◆ **What to work on**
• A. In the passage on the ADA ruling, what medical condition did the plaintiff say his employer failed to accommodate?
• B. Print word for word the part of the passage on the ADA ruling that begins at the words "On another point, the" and stops after the words "minor medical conditions.".

◆ **Reading passage**
In 2008, Congress amended the Americans with Disabilities Act (ADA) to expand the definition of protected medical conditions under the statute. The amendments were in part a response to a series of cases where federal courts decided that plaintiffs with cancer and other seemingly serious medical issues did not meet the definition of protected disabled persons under the ADA. Since then, disputes over the threshold issue of disabled status have declined. Last week however, the Fourth Circuit Court of Appeals (which includes North Carolina, South Carolina, and Virginia) reminded employers that some medical conditions still fall outside the ADA’s protections.
In Israelitt v. Enterprise Services LLC, the plaintiff was fired based on performance and disciplinary issues. He sued, claiming that his employer failed to accommodate him and retaliated against him based on his medical condition — an arthritic big toe joint. The district court dismissed the suit on summary judgment and the plaintiff appealed to the Fourth Circuit.
The Fourth Circuit affirmed the dismissal, agreeing that the alleged medical condition did not rise to the level of an ADA disability. The court characterized the ailment as minor and not substantial as required under the ADA because the plaintiff had little to no impairment of his mobility resulting from the arthritis.
On another point, the Fourth Circuit for the first time concluded that plaintiffs suing for ADA retaliation do not have a right to a jury trial. The statute only provides for equitable damages for retaliation making a bench trial appropriate.
In most cases, a colorable claim of a significant medical limitation is enough to satisfy the plaintiff’s burden of alleging an ADA-protected disability. However, this case demonstrates that employers can seek dismissal of ADA suits based on seemingly minor medical conditions.

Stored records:
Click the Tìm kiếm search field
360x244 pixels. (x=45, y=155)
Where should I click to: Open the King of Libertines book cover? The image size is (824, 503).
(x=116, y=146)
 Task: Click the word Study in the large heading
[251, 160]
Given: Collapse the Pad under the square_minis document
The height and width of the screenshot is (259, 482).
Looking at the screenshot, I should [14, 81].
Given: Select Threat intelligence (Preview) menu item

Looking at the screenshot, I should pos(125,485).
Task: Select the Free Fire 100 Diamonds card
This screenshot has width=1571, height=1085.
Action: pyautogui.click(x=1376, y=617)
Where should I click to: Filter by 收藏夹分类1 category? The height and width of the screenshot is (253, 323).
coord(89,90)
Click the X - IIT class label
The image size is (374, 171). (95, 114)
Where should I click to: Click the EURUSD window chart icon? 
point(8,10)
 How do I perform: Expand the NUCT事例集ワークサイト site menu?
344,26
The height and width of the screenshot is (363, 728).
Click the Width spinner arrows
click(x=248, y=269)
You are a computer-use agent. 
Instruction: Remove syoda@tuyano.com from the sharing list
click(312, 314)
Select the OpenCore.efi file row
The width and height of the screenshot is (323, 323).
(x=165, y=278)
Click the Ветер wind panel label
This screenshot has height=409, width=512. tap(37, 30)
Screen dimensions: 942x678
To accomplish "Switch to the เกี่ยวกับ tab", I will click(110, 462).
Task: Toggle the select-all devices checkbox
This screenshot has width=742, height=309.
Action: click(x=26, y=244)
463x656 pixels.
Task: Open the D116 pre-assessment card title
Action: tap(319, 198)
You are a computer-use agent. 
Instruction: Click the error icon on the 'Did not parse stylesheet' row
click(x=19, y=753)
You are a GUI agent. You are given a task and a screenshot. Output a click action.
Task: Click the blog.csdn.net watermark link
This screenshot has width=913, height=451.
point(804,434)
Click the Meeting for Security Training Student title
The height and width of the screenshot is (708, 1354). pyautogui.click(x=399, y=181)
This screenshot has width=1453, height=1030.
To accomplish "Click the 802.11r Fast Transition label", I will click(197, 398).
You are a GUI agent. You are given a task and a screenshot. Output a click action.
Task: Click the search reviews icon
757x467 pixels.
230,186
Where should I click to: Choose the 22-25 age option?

◆ **Task-by-task outputs**
• A. An arthritic big toe joint.

• B.
On another point, the Fourth Circuit for the first time concluded that plaintiffs suing for ADA retaliation do not have a right to a jury trial. The statute only provides for equitable damages for retaliation making a bench trial appropriate.
In most cases, a colorable claim of a significant medical limitation is enough to satisfy the plaintiff’s burden of alleging an ADA-protected disability. However, this case demonstrates that employers can seek dismissal of ADA suits based on seemingly minor medical conditions.